**WRITTEN EXERCISE:**
Please put the lines of the material below into a numbered list, leaving out blank lines and the pictures.

**EXCERPTED DATA:**
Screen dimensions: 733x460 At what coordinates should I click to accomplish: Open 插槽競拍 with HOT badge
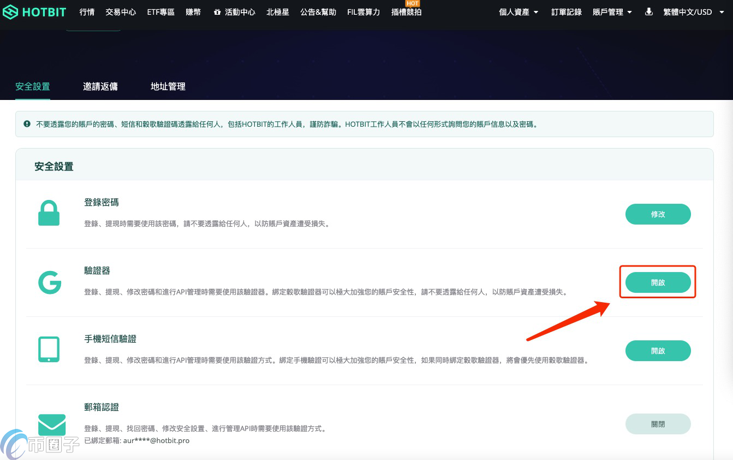pyautogui.click(x=406, y=12)
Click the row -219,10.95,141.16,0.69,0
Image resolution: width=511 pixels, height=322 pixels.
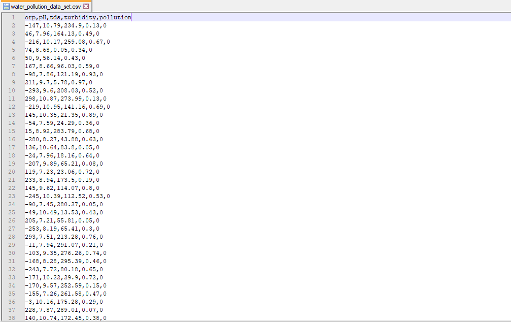67,107
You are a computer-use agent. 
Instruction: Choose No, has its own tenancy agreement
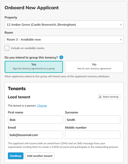[94, 67]
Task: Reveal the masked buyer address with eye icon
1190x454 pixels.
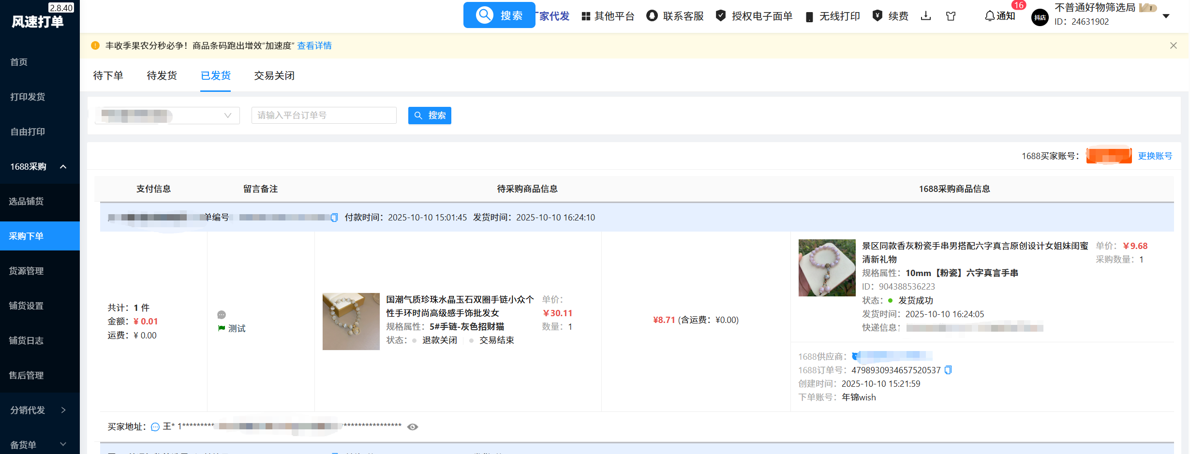Action: click(x=413, y=426)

**RESULT:**
1. Screen dimensions: 733x460 At what coordinates should I click to accomplish: Open 插槽競拍 with HOT badge
2. pyautogui.click(x=406, y=12)
3. Click the row -219,10.95,141.16,0.69,0
4. Image resolution: width=511 pixels, height=322 pixels.
5. 67,107
6. You are a computer-use agent. 
7. Instruction: Choose No, has its own tenancy agreement
8. [94, 67]
9. Task: Reveal the masked buyer address with eye icon
10. 1190x454 pixels.
11. Action: click(x=413, y=426)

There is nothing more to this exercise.